_TASK STATEMENT_: Give back the exact lines of the material below from the one containing "Task: Click the Redo icon in the toolbar" through the one containing "You are a GUI", and no pictures.

_MATERIAL TO PROCESS_:
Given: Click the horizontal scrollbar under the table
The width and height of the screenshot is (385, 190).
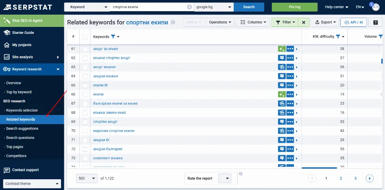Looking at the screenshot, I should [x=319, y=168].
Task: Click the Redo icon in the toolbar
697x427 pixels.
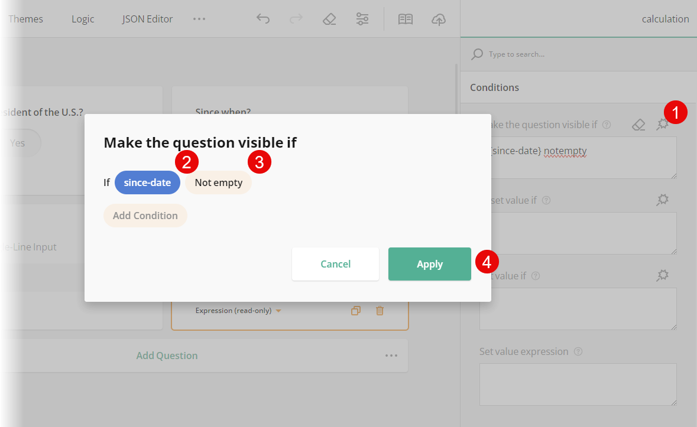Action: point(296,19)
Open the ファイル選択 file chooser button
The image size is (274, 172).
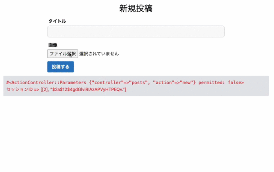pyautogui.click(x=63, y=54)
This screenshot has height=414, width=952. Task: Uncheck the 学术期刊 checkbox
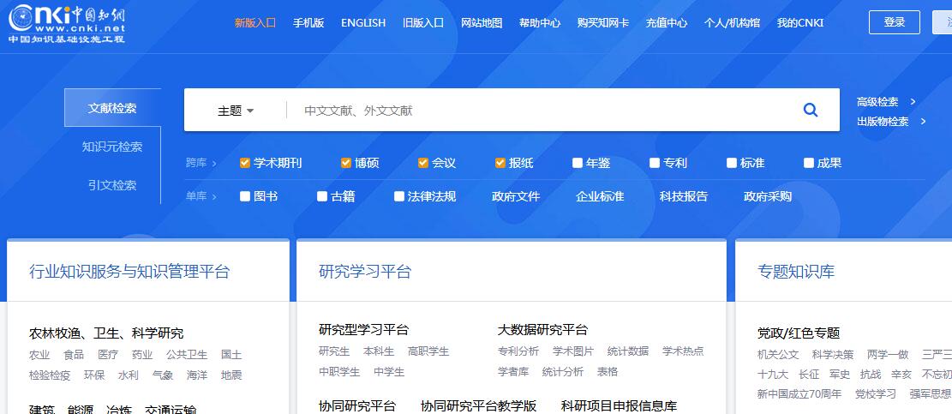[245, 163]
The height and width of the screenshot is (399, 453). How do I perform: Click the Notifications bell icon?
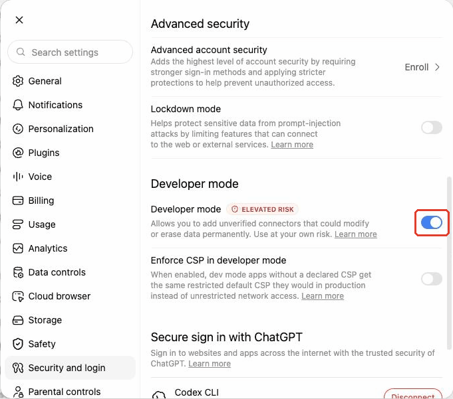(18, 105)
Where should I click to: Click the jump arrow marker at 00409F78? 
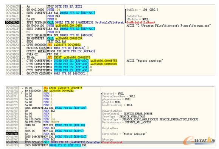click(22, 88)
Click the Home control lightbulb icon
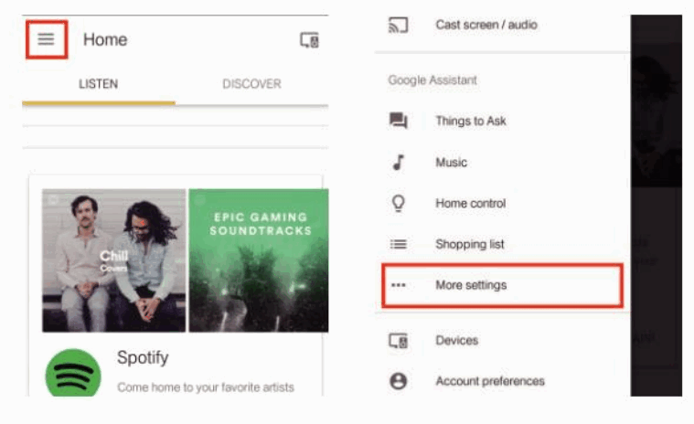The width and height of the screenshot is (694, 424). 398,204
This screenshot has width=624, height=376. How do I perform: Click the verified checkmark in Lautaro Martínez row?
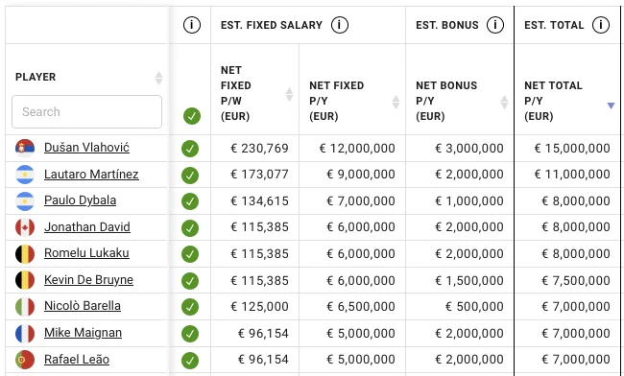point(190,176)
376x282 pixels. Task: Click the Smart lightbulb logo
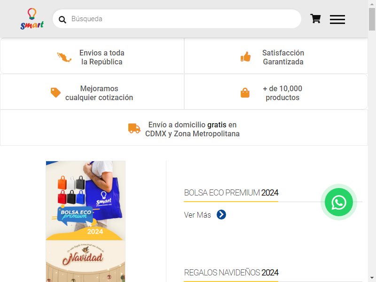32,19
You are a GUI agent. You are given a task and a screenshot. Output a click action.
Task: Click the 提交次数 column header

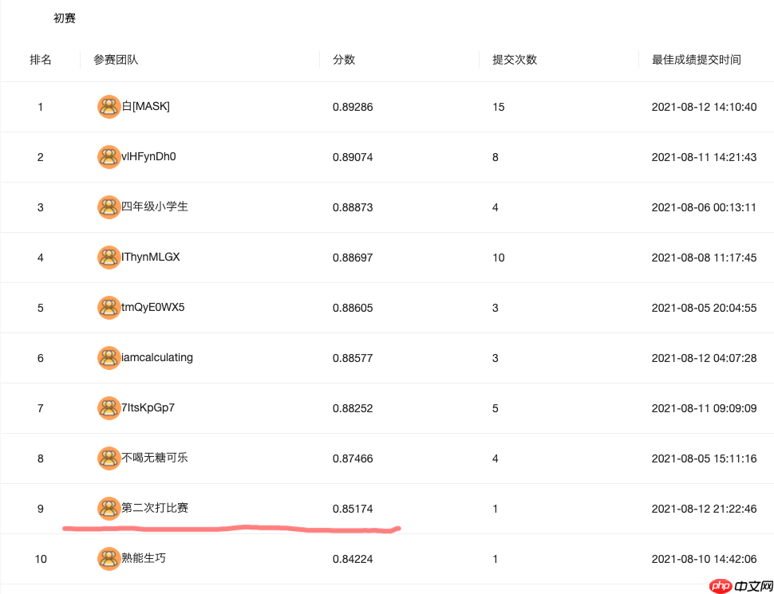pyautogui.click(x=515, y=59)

--

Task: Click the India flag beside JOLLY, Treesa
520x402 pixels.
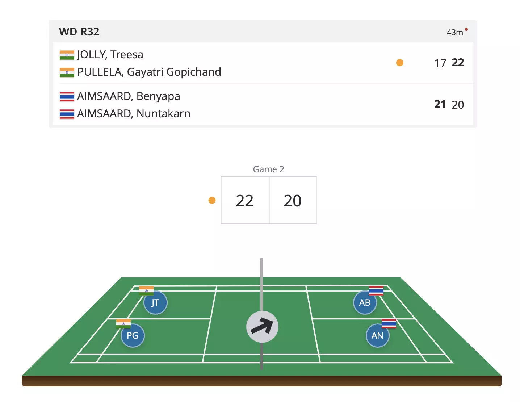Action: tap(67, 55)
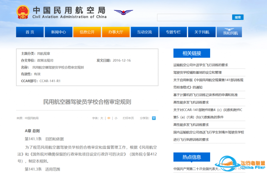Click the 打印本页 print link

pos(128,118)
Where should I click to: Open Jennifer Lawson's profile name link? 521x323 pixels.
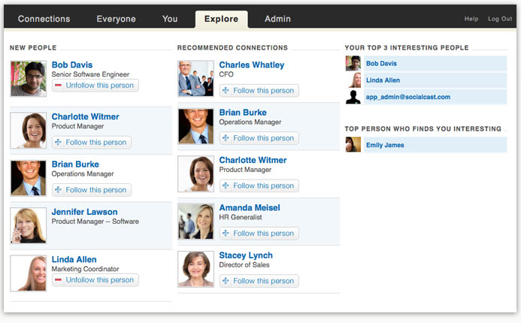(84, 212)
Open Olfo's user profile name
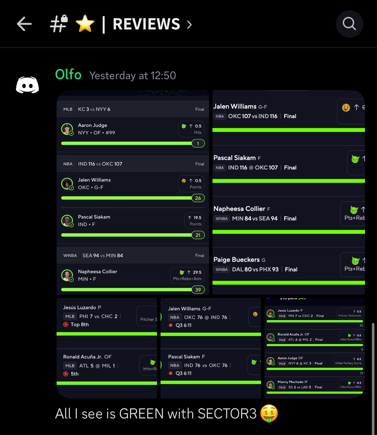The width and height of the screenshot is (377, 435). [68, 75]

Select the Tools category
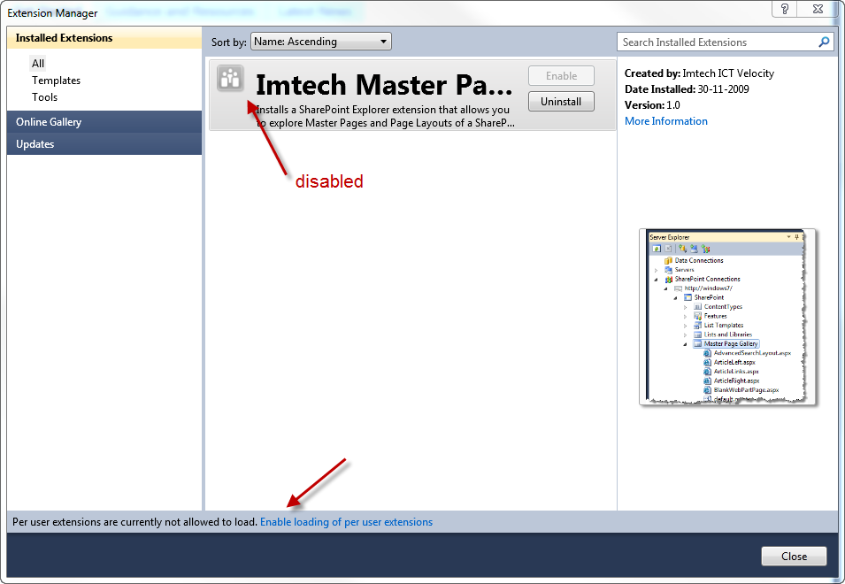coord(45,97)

_WRITTEN RESPONSE_:
Task: Click the Redo icon in the toolbar
697x427 pixels.
Action: point(296,19)
Open the ファイル選択 file chooser button
The image size is (274, 172).
pyautogui.click(x=63, y=54)
This screenshot has height=414, width=952. Task: Uncheck the 学术期刊 checkbox
[245, 163]
The height and width of the screenshot is (399, 453). How do I perform: Click the Notifications bell icon?
(18, 105)
Where should I click to: Click the jump arrow marker at 00409F78? 
click(22, 88)
Click the Home control lightbulb icon
The width and height of the screenshot is (694, 424). 398,204
This screenshot has width=624, height=376. How do I perform: Click the verified checkmark in Lautaro Martínez row?
point(190,176)
376x282 pixels. Task: Click the Smart lightbulb logo
32,19
You are a GUI agent. You are given a task and a screenshot. Output a click action.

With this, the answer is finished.